Bref, l’idée d’une alliance des civilisations ne peut arriver à un meilleur moment.


Le Groupe ne s’est cependant pas laissé prendre au piège, refusant de voir le monde implicitement divisé en civilisations nettement distinctes et séparées.  Comme vous l’avez noté si à propos, il s’agit là d’un anachronisme.  Aujourd’hui, force nous est de constater que nous ne vivons pas dans des civilisations différentes, comme le faisaient nos ancêtres.


Les migrations, l’intégration et la technique ont rapproché les différentes races, cultures et ethnies, faisant tomber les vieilles barrières et apparaître de nouvelles réalités.  Nous vivons, comme jamais auparavant, côte à côte, soumis à de nombreuses influences et idées différentes.


La diabolisation de l’« autre » s’est révélée la voie facile, alors qu’il nous aurait mieux valu une bonne dose d’introspection.  Après tout, comme vous le dites dans votre rapport, le mécontentement qui règne dans le monde islamique se nourrit des imperfections mêmes de l’Oumma musulmane.  Cela étant, l’Occident prête aussi le flanc aux critiques en tenant ce qui est perçu comme un double langage sur les questions des droits de l’homme et de la démocratie.


En ce XXIe siècle, nous demeurons otages de notre perception de l’injustice et de nos droits.  Notre discours est devenu notre prison, paralysant les échanges et entravant la compréhension.  Ainsi, pour beaucoup de gens dans le monde, en particulier les musulmans, l’Occident est une menace pour leurs croyances et leurs valeurs, leurs intérêts économiques et leurs aspirations politiques.  Toute preuve du contraire ne rencontre que mépris ou incrédulité.  De la même façon, nombreux sont les Occidentaux qui considèrent l’islam comme une religion d’extrémisme et de violence, même si ces deux mondes entretiennent depuis toujours des relations dans lesquelles le commerce, la coopération et les échanges culturels ont occupé une place au moins aussi grande que les conflits.

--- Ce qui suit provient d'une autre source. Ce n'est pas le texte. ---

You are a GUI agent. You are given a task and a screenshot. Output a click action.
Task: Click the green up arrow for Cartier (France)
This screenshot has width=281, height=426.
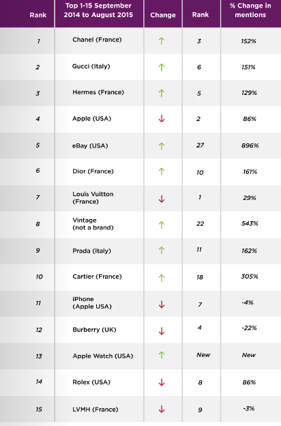[x=162, y=278]
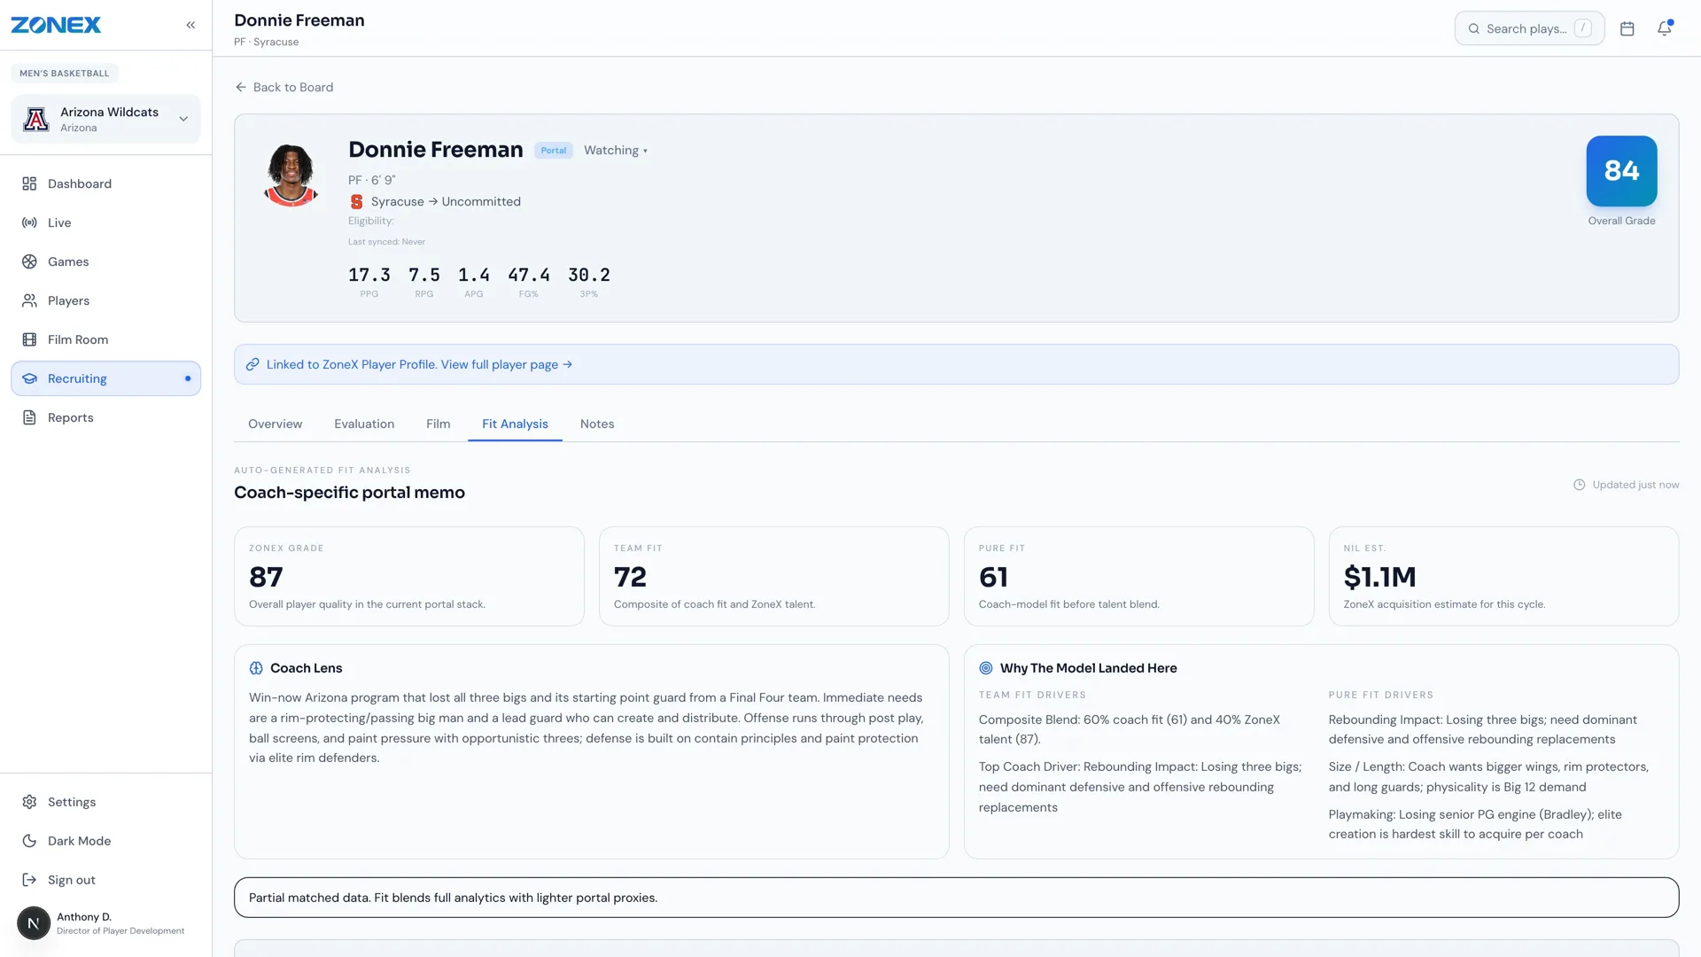
Task: Open the Film tab
Action: (438, 424)
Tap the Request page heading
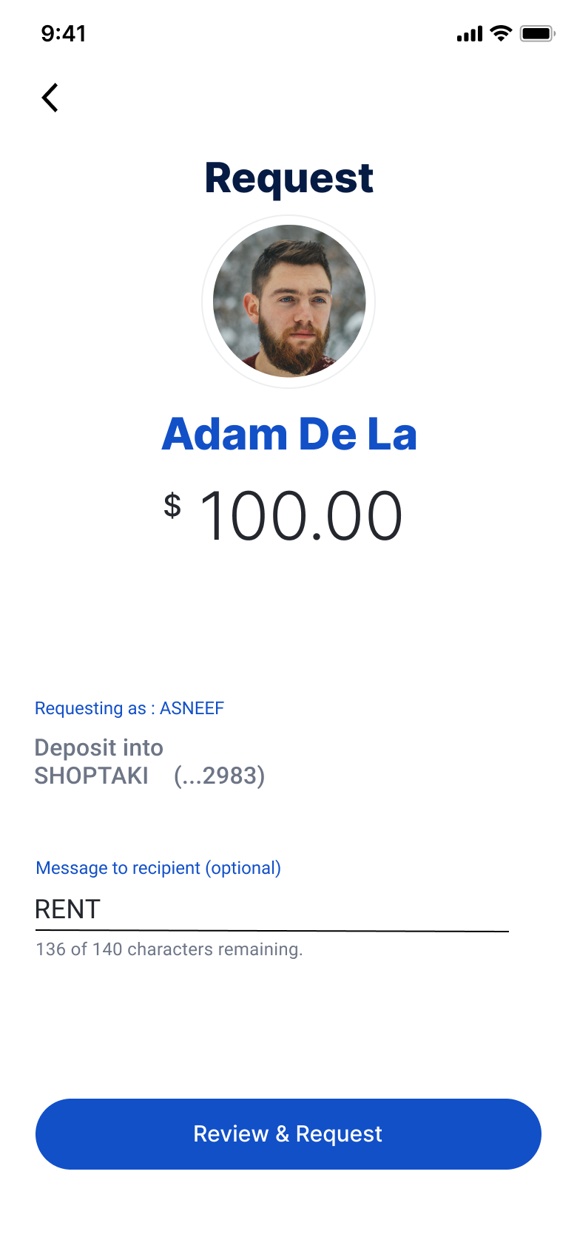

Il nous faut absolument vaincre ces ressentiments, et établir des relations de confiance entre nos sociétés.  Pour commencer, nous devrions réaffirmer, et démontrer, que le problème n’est pas le Coran, la Torah ou la Bible.  D’ailleurs, j’ai souvent dit que le problème n’est pas la foi mais les croyants et la façon dont ils se comportent les uns envers les autres.

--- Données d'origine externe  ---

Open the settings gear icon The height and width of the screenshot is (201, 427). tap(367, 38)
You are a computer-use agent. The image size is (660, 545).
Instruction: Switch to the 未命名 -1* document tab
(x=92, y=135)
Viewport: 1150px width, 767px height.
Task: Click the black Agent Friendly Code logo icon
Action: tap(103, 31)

Nous devons mettre en avant les valeurs de base communes à toutes les religions, c’est-à-dire la compassion, la solidarité, le respect de la personne, la règle d’or « Ne fais pas à d’autres ce que tu ne voudrais pas qu’on te fasse ».  En même temps, débarrassons-nous des stéréotypes, gardons-nous des généralisations et des idées préconçues, et refusons de nous faire une image de tout un peuple, de toute une région ou de toute une religion à partir des crimes commis par des individus ou de petits groupes.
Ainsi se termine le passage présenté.